Remote iEEG recording during TR-PTSD symptom exacerbation
To assess electrophysiological changes present during TR-PTSD symptom exacerbation and asymptomatic periods in real-world settings, we utilized the remote recording capabilities of the RNS device. During periods of self-reported symptom exacerbations over one year, TR-PTSD participants were able to wirelessly trigger the storage of iEEG activity by swiping a magnet over the scalp at the implant site. Proximity between the implanted neurostimulator and the magnet enables the storage of an iEEG trace 120 s before (pre) and 60 s after (post) the swipe. We obtained 3 recordings for TR-PTSD 1 and 11 recordings for TR-PTSD 2. Following the magnet swipe, participants indicated the intensity of the emotional event using the Subjective Units of Distress Scale (SUDS)12 and/or self-reported descriptions. For TR-PTSD 1 there were two self-reported descriptions of symptomatic events, one of them was rated on the SUDS scale with a score of 8 out of 10 (Supplementary Table 4, event 1). Magnet swipes for TR-PTSD 2 (n = 11) had a SUDS score of 2.23 ± 0.33 (mean ± s.e.m.) out of 10. iEEG recordings during asymptomatic periods were collected using scheduled recordings where RNS devices were individually programmed to record iEEG activity during times of the day when participants tended to report being asymptomatic. These asymptomatic time periods occurred between 8 am and 1 pm (TR-PTSD 1) and 10–11 pm (TR-PTSD 2).
Electrode localization
The precise anatomical location of each electrode contact was determined by co-registering a high-resolution post-operative head computed tomography (CT) image (1 s rotation, high-quality (HQ) mode, helical pitch 1, 0.6 mm slice collimation) to a pre-operative high-resolution structural MRI image (T1-weighted sequence, TR-PTSD 1-2, non-TR-PTSD 1-4: TR = 2100 ms, TE = 2.84 ms, 192 slices, voxel size: 1.0 × 1.0 × 1.0 mm3; non-TR-PTSD 5-6: TR = 1900 ms, TE = 2.44 ms, voxel size: 1.0 × 1.0 × 1.0 mm3) for each participant. Electrode localizations (Fig. 1c, Supplementary Fig. 1, Supplementary Fig. 2, Supplementary Table 2, Supplementary Table 3) were confirmed via 1) automatic segmentation using the FreeSurfer software suite38 and 2) visual inspection by trained lab personnel (J.G., N.S., J.P.L.).

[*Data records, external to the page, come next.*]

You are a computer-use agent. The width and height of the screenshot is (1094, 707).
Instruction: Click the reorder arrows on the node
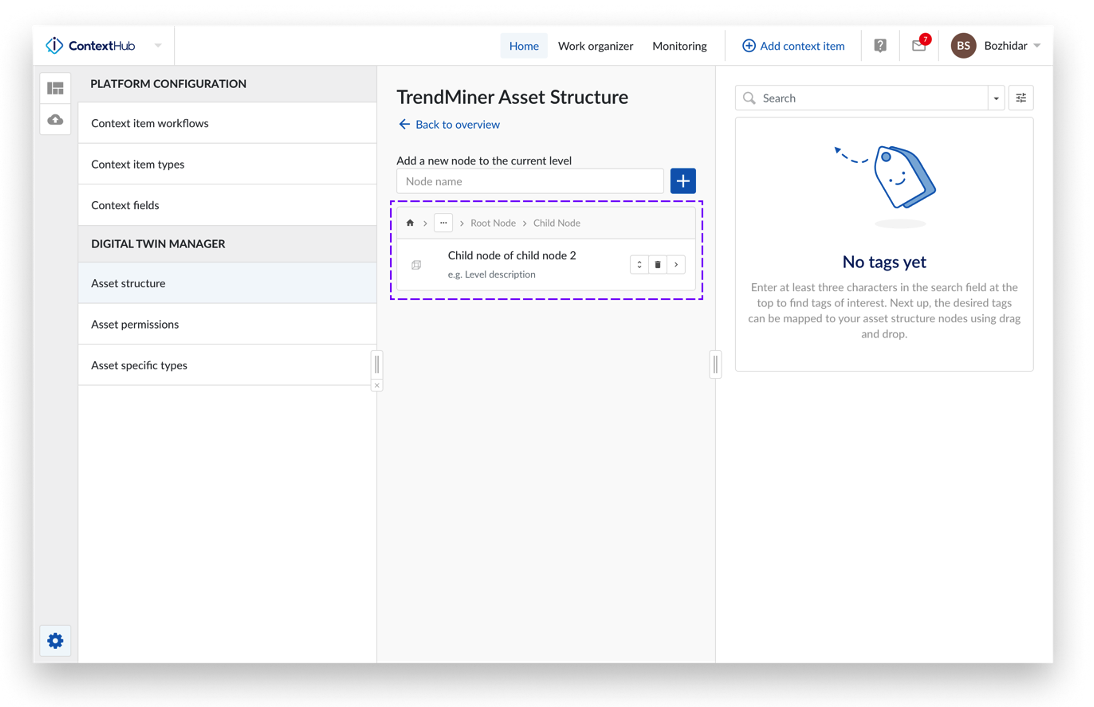tap(639, 265)
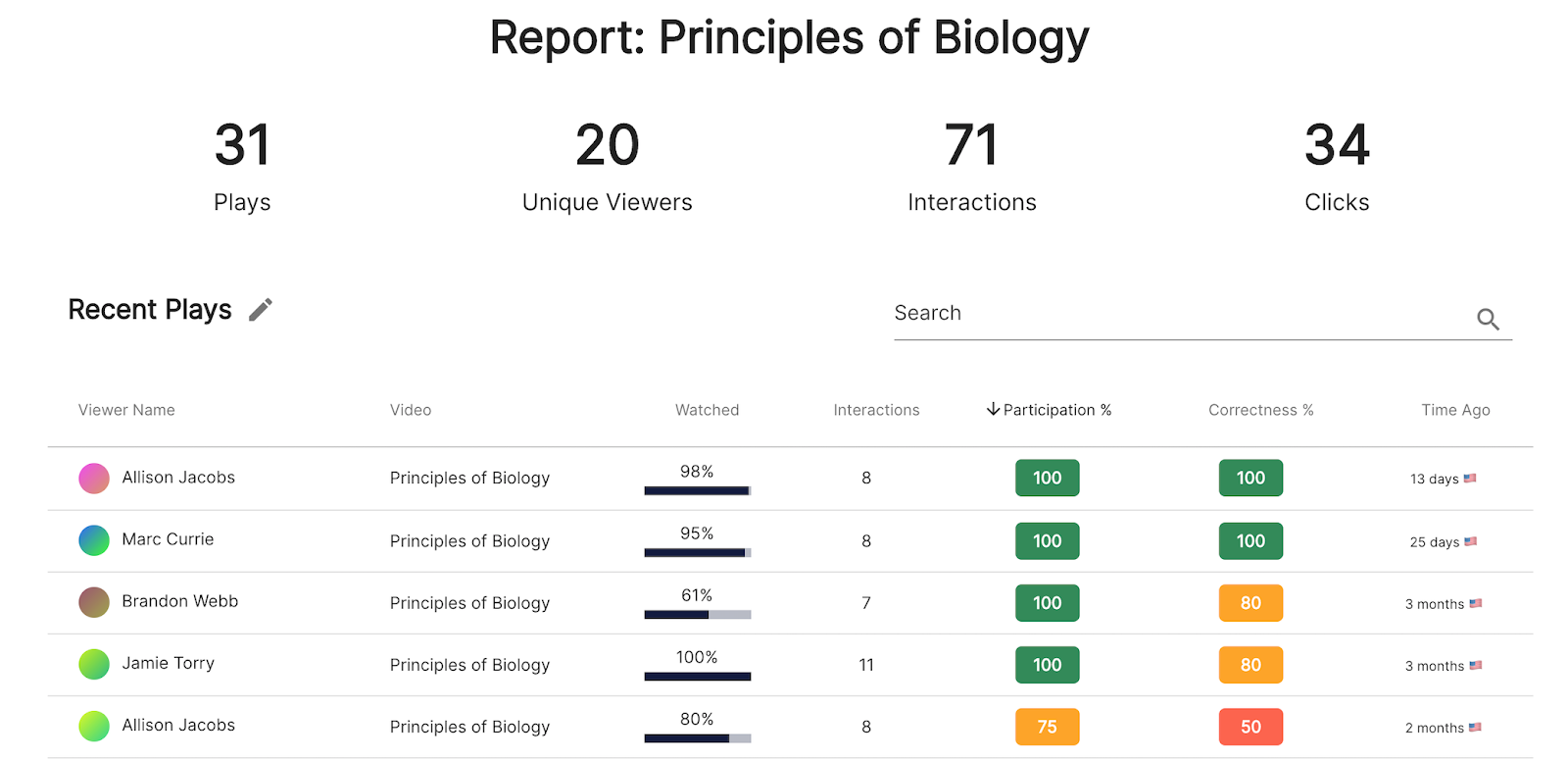Image resolution: width=1568 pixels, height=760 pixels.
Task: Click the pencil edit icon beside Recent Plays
Action: click(260, 310)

Detection of epileptic events
To detect interictal epileptiform discharges (IEDs) in epilepsy participants, for each iEEG channel we applied a method described previously39, and which we have used in previous studies with the RNS System22,36,37. This method uses a double thresholding algorithm with two criteria: (1) the envelope of the unfiltered signal was 6 standard deviations above baseline; or (2) the envelope of the filtered signal (15-80 Hz band-pass filter after signal rectification) was 6 standard deviations above baseline. Trials where there was an IED detected 2 s before or during image presentation were excluded from analysis. Though the total IED detected represented 2–4% of the total iEEG signal across non-TR-PTSD participants, an average of 5 ± 0.826 of 60 trials were excluded from each electrode. No channels involving neurologist-identified seizure foci were incorporated in analyses. All non-TR-PTSD (epilepsy) participants gave informed consent to turn off the detection of epileptic events and consequent stimulation during completion of the experimental paradigm to prevent stimulation artifacts in the iEEG recordings.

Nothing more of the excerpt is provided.